Keratoconus is the most common degenerative change which occurs in the cornea, characterized by non-inflammatory progressive thinning of the cornea, which acquires a conical shape. It affects about one person in two thousand inhabitants, and it’s more often encountered in men than in women. It occurs in all populations around the world, although it occurs more frequently in certain ethnic groups.
The exact cause of keratoconus is still unknown, but is thought to be associated with poor enzyme activity within the cornea. A genetic predisposition has aslo been established. The progression of keratoconus is rapid in patients with Down syndrome. It is believed that the disease usually affects both eyes, but usually one eye has a more pronounced disease progression. Usually the most progress is seen in adolescence and then it stabilizes (though this is not a rule).
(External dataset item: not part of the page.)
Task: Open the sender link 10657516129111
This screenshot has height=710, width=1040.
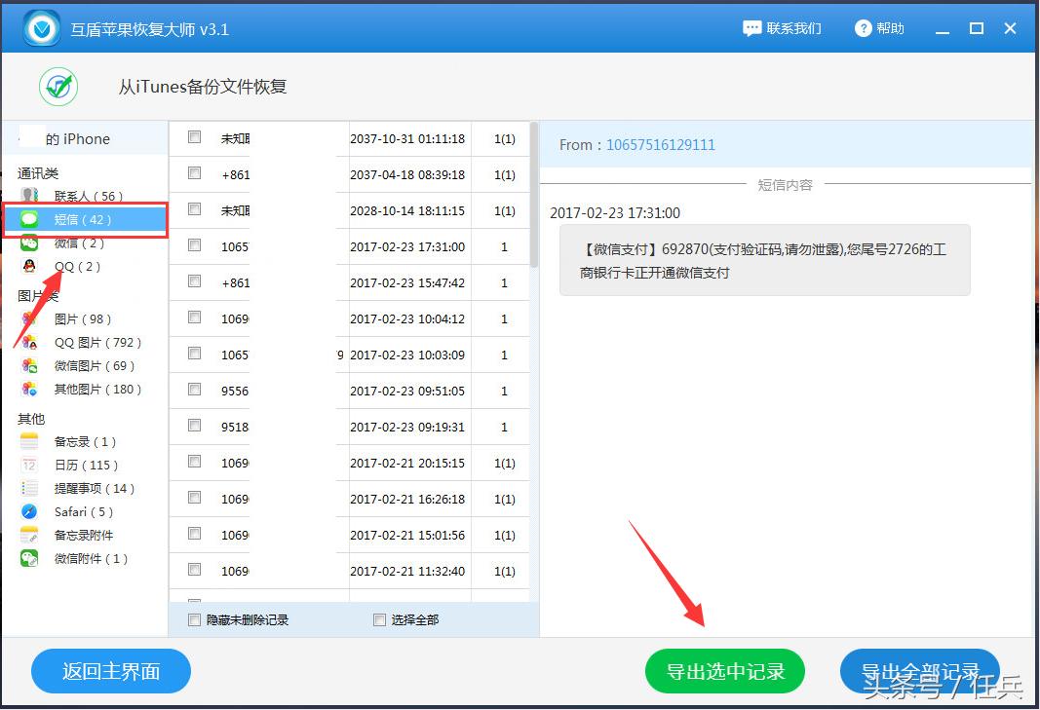Action: click(660, 144)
The most common occurrence is the unilateral decline in visual acuity due to progressive myopia and astigmatism, which becomes irregular. The main symptoms are: central and paracentral thinning of the corneal stroma (which acquired a conical shape).
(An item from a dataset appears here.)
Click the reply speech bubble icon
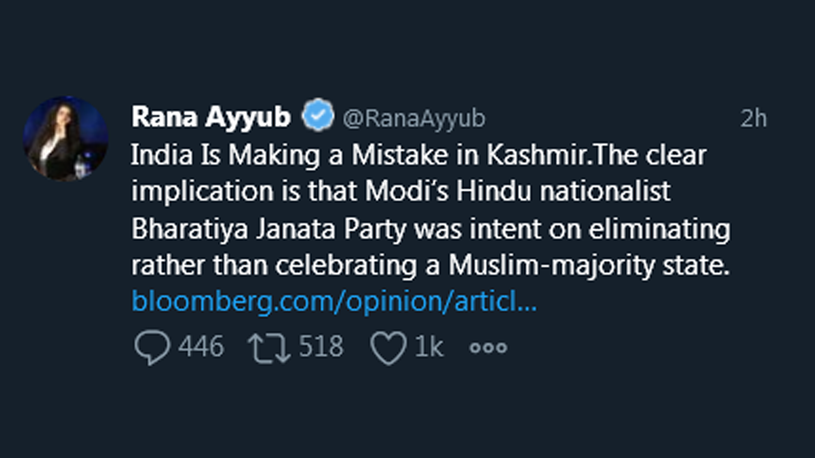 click(x=152, y=347)
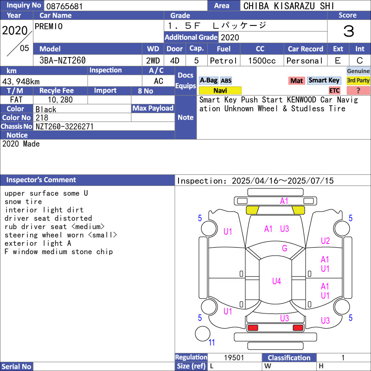The image size is (371, 371).
Task: Select the Genuine legend label
Action: (358, 71)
Treatment of mild to moderate keratoconus is wearing of spectacles and semi-hard or hard contact lenses and regular monitoring of disease progression. For progressive forms of the disease patients are advised to undertake the cross linking method. Patients who tolerate lenses are often satisfied with their vision. Patients with advanced stages of keratoconus, those patients who can not wear lenses or their visual acuity declines to below 30%, and patients with significant thinning of the cornea are candidates for corneal transplantation. If there is a corneal decompensation and cornea has irretrievably lost its transparency, than perforative corneal transplantation is the only method to treat these patients. The best techniques that are used for diagnostics and monitoring of the course of the disease are OCT-optical coherence tomography of the front part of the eye and Pentacam- computerized corneal topography.